• Textauszug:
- - -

Schon Ötzi trug eine Hose aus Ziegenfell. Allerdings war sie lang. Die kurze, krachlederne Hose, die neben dem Dirndl traditionell ihren großen Auftritt hat bei Volksfesten, ist vermutlich den Musketieren zu verdanken. Diese trugen im Frankreich des 16. und 17. Jahrhunderts eine aus Seide geschneiderte Kniehose, eine sogenannte Culotte, die nach den Napoleonischen Kriegen zum Vorbild für die Mode auf dem Land wurde. Der Rückkopplungseffekt auf die als „Salontiroler“ verkleideten Sommerfrischler blieb nicht aus, als im 19. Jahrhundert der Country Style als Modekonstrukt von der Tourismusbranche wie von Trachtenvereinen entdeckt wurde.
Wie wirkmächtig bis heute diese Art kultureller Austausch zwischen Stadt und Land auch ist: Kleider machen Leute. Sie spiegeln Geschlechterrollen, sind Ausdruck der Heimatverbundenheit, zählen zum Kulturgut, gehören zur Populärkultur wie zur Wertschöpfungskette.
Heute Stadtmuseum
Mode und Tracht von der Vergangenheit bis in die Gegenwart abzubilden, ist Sammlungsinhalt der Von Parish Kostümbibliothek, einer ehemals privaten Fachbibliothek, die seit 1970 zum Münchner Stadtmuseum gehört. Zu verdanken ist sie dem Pioniergeist und der Sammelleidenschaft zweier Frauen mit gleichem Namen: Mutter (1881 bis 1966) und Tochter (1907 bis 1998) Hermine von Parish. Beide schufen mit ihrer Kostümbibliothek eine wahre Institution in München.

- - -

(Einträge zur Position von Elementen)

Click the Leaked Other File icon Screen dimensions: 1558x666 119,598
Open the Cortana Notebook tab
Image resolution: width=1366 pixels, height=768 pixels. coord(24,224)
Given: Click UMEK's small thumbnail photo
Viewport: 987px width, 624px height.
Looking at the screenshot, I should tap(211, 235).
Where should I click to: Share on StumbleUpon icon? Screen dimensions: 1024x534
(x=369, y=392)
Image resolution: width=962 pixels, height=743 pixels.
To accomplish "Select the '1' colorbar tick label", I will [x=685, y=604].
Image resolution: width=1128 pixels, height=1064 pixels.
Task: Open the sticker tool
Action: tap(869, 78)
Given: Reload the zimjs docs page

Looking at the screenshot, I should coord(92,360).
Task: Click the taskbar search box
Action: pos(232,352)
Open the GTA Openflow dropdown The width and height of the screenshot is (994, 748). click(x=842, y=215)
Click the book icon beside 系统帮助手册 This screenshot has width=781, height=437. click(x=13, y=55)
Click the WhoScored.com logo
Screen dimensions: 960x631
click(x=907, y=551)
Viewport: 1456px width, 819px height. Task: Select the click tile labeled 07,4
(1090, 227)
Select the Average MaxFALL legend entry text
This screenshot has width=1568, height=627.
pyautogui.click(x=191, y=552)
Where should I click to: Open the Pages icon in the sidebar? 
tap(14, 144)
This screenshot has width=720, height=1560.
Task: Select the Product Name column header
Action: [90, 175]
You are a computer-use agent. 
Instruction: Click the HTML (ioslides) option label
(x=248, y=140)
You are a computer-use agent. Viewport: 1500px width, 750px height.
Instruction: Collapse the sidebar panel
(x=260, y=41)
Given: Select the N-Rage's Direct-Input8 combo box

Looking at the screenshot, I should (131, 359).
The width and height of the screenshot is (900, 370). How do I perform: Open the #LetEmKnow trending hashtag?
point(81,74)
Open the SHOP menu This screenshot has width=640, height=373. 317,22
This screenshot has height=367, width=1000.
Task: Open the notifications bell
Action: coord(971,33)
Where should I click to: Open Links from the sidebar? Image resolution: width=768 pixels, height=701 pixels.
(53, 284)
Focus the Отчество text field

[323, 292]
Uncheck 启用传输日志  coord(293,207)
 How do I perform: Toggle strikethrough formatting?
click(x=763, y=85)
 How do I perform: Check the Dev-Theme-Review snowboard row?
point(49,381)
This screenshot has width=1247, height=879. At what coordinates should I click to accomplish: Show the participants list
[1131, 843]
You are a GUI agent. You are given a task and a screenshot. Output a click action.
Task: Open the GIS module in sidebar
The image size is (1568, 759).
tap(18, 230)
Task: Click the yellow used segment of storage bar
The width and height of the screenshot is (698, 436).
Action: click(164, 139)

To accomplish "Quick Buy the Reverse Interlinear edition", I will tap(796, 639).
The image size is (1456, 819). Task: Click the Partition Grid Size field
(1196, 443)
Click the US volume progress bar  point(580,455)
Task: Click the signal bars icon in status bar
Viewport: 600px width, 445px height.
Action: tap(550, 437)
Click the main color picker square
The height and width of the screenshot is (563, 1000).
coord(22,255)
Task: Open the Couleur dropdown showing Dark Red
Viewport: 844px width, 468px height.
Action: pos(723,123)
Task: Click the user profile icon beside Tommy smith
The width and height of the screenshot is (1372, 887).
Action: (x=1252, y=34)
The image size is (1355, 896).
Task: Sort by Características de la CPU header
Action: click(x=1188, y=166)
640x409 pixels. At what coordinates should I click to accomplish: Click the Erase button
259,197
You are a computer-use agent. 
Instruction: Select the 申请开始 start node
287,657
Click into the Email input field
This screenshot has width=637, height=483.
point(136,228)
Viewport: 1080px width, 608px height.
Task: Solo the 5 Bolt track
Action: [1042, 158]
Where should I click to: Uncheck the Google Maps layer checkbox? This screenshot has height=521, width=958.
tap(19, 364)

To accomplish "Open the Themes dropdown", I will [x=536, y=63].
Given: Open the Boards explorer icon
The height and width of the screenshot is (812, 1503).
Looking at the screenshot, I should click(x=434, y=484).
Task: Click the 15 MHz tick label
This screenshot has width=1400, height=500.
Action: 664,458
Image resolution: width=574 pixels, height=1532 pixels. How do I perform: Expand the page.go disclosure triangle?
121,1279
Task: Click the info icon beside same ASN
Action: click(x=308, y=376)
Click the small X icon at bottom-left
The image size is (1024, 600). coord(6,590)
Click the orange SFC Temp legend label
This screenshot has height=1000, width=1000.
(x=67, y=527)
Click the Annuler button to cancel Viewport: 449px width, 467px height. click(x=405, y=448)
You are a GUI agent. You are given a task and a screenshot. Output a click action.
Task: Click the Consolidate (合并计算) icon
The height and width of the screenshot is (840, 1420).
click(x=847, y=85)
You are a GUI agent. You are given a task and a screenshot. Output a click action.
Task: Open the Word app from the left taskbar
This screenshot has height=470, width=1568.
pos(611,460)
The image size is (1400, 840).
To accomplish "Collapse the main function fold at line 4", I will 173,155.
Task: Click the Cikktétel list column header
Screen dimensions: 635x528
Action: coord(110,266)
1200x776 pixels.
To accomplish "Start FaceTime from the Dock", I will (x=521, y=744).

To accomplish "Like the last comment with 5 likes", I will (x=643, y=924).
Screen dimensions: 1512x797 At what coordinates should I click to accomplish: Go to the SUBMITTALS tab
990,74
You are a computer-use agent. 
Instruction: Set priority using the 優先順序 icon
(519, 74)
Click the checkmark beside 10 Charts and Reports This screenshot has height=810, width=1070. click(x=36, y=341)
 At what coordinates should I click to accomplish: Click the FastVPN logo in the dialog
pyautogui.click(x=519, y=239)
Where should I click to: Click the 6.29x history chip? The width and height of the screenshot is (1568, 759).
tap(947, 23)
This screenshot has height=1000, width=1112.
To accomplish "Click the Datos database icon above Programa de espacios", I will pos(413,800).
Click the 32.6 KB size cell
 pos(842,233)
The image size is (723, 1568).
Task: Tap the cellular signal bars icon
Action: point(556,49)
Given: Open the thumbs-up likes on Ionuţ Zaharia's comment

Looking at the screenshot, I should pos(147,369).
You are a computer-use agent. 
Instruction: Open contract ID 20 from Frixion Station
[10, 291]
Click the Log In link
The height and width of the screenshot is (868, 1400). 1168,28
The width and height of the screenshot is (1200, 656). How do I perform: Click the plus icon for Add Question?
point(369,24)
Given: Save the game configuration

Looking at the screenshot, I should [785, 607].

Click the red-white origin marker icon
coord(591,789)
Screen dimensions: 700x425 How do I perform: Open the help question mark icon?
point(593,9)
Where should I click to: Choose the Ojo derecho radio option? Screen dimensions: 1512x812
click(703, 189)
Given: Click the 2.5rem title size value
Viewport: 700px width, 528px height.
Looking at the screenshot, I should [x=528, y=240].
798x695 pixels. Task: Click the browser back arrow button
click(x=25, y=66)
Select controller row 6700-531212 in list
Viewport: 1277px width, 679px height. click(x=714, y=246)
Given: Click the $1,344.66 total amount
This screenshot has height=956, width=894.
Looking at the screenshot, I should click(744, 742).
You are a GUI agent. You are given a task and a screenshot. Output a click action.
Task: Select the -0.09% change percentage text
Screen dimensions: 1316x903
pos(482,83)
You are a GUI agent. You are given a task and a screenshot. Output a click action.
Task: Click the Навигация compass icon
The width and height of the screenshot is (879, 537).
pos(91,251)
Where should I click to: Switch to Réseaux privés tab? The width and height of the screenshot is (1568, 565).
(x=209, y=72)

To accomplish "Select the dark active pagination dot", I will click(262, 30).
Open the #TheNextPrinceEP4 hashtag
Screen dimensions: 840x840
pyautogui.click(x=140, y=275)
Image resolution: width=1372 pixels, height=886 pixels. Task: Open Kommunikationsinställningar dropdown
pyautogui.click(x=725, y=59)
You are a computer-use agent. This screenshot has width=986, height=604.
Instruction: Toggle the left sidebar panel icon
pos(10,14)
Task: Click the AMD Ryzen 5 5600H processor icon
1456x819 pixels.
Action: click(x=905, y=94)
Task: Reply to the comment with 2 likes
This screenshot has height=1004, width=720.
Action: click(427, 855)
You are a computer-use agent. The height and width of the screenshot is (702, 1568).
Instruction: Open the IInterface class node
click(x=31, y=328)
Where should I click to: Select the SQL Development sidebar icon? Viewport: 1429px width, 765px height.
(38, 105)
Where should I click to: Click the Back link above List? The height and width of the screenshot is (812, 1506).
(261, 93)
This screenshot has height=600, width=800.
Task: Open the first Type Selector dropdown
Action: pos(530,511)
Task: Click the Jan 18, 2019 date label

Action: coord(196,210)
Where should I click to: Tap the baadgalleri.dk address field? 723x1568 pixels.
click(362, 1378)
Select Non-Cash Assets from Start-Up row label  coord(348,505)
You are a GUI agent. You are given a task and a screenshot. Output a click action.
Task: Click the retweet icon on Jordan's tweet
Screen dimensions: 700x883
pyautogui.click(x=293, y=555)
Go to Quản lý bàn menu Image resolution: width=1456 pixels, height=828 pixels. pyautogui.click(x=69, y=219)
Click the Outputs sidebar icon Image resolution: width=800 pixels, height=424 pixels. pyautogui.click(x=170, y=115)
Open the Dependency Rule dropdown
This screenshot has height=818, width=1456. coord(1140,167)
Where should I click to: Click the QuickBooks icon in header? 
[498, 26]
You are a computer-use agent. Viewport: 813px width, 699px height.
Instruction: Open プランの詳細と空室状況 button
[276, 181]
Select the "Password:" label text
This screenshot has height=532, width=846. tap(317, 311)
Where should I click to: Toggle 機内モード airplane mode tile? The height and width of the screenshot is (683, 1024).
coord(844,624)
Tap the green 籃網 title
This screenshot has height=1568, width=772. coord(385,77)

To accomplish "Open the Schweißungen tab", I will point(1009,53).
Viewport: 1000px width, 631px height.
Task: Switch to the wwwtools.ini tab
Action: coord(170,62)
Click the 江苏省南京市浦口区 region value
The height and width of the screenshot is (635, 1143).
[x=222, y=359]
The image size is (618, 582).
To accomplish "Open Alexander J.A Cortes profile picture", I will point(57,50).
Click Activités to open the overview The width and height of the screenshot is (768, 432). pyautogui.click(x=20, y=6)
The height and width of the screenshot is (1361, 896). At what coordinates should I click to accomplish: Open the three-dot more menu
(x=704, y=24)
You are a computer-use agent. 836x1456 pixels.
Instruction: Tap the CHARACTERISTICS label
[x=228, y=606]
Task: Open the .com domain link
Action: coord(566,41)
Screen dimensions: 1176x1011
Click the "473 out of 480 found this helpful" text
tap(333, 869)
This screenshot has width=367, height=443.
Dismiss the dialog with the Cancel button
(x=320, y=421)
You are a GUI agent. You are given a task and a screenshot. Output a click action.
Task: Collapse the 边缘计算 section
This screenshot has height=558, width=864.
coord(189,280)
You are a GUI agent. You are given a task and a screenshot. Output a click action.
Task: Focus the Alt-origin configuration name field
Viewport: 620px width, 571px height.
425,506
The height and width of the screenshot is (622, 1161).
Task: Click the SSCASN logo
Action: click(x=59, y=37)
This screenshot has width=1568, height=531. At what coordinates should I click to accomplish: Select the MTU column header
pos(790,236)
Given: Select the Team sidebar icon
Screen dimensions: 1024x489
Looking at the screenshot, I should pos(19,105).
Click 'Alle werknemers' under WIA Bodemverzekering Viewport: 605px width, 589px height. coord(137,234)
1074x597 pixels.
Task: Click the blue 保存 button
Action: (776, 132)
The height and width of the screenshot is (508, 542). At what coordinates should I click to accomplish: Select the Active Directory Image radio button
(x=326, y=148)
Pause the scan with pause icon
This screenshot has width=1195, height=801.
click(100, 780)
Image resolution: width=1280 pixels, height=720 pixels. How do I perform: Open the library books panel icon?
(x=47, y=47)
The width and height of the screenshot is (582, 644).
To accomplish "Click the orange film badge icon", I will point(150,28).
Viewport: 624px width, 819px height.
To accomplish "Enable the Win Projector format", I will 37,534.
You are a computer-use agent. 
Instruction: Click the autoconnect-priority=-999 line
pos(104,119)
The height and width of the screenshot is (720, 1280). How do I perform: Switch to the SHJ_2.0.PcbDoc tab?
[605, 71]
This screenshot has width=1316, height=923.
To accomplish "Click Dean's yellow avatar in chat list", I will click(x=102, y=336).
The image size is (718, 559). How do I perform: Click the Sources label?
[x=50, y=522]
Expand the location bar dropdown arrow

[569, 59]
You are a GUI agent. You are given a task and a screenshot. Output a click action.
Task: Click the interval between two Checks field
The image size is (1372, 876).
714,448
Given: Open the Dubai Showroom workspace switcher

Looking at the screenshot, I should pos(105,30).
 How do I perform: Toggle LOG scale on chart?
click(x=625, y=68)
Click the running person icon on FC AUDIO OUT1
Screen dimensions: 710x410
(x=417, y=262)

- - -

• Übungsaufgaben:
• A. Stelle die Zeilen der Liste als JSON-Liste von Strings dar, einen String pro Zeile und ohne Leerzeilen. Beginne bei der Zeile mit „Focus the Отчество text field“ und höre nach der Zeile mit „Action: pos(723,123)“ auf.
• B. Schreibe den Text über Lederhose und Kostümbibliothek im Anschluss an seinen letzten Satz weiter.
Der Text und die Liste stammen aus unterschiedlichen Quellen.

• Lösungen:
• A.
[
  "Focus the Отчество text field",
  "[323, 292]",
  "Uncheck 启用传输日志  coord(293,207)",
  " How do I perform: Toggle strikethrough formatting?",
  "click(x=763, y=85)",
  " How do I perform: Check the Dev-Theme-Review snowboard row?",
  "point(49,381)",
  "This screenshot has width=1247, height=879. At what coordinates should I click to accomplish: Show the participants list",
  "[1131, 843]",
  "You are a GUI agent. You are given a task and a screenshot. Output a click action.",
  "Task: Open the GIS module in sidebar",
  "The image size is (1568, 759).",
  "tap(18, 230)",
  "Task: Click the yellow used segment of storage bar",
  "The width and height of the screenshot is (698, 436).",
  "Action: click(164, 139)",
  "To accomplish \"Quick Buy the Reverse Interlinear edition\", I will tap(796, 639).",
  "The image size is (1456, 819). Task: Click the Partition Grid Size field",
  "(1196, 443)",
  "Click the US volume progress bar  point(580,455)",
  "Task: Click the signal bars icon in status bar",
  "Viewport: 600px width, 445px height.",
  "Action: tap(550, 437)",
  "Click the main color picker square",
  "The height and width of the screenshot is (563, 1000).",
  "coord(22,255)",
  "Task: Open the Couleur dropdown showing Dark Red",
  "Viewport: 844px width, 468px height.",
  "Action: pos(723,123)"
]

• B.
Neben ihrer opulenten, bis zum Dachgeschoss reichenden Sammlung hinterließ die Tochter der Stadt auch die dazugehörende Immobilie samt Inventar. In der Münchner Architekturlandschaft kommt sie einem Juwel gleich. Gebaut wurde die Villa 1900/01 von der namhaften Münchner Architekten- und Baufirma Gebrüder Rank für den aus Berlin zugereisten Tonkünstler Wilhelm von Schirach, der sein Haus 1916 an Hermine von Parish sen. verkaufte. Erst 1936 bezogen Mutter und Tochter die damals außerhalb der Stadt gelegene frei stehende Villa mit der Adresse Kemnatenstraße 50 in München-Nymphenburg und gründeten dort auch ihre eigene, staatlich anerkannte private Kunstschule.
Architektonisches Juwel
Nach drei Jahren Sanierungspause ist jüngst die Von Parish Kostümbibliothek wieder für die Öffentlichkeit zugänglich. Die Jugendstilarchitektur, im Inneren überformt mit Gemälden von Emanuel Spitzer (Vater von Hermine Parish sen.) und Mobiliar im Stilpluralismus des Historismus, erstrahlt nach eingehender Befunduntersuchung im neuen alten Glanz der rekonstruierten Erstfassung.
Beim Betreten des Hauses empfängt die Besucherinnen und Besucher ein stimmiges Gesamtkunstwerk: Vom schmiedeeisernen Garderobehaken des im Landhausstil nach englischem Vorbild gehaltenen Eingangsbereichs bis zum historischen Kamin und Konzertflügel im repräsentativen grünen Salon mit schweren roten Samtvorhängen vor dunkel gestrichenen Holzkastenfenstern sind Materialgerechtigkeit und Hochwertigkeit vereint. Das Erdgeschoss eignet sich im Übrigen auch für intime Veranstaltungen und Empfänge.
Der Genius Loci entspricht dem Alleinstellungsmerkmal dieser Spezialsammlung zur Geschichte der Mode. Diese umfasst rund 10 000 Bücher, 1600 Zeitschriftentitel, 2000 Zeitschriftenbände, 40 000 Einzelhefte, 43 000 Grafiken und Zeichnungen, 32 000 Fotografien und über 1,5 Millionen Einzelblätter. Vergleichbare Bibliotheken gibt es weltweit rund 20. Deutschlandweit konkurriert mit München nur die Lipperheidesche Kostümbibliothek in Berlin.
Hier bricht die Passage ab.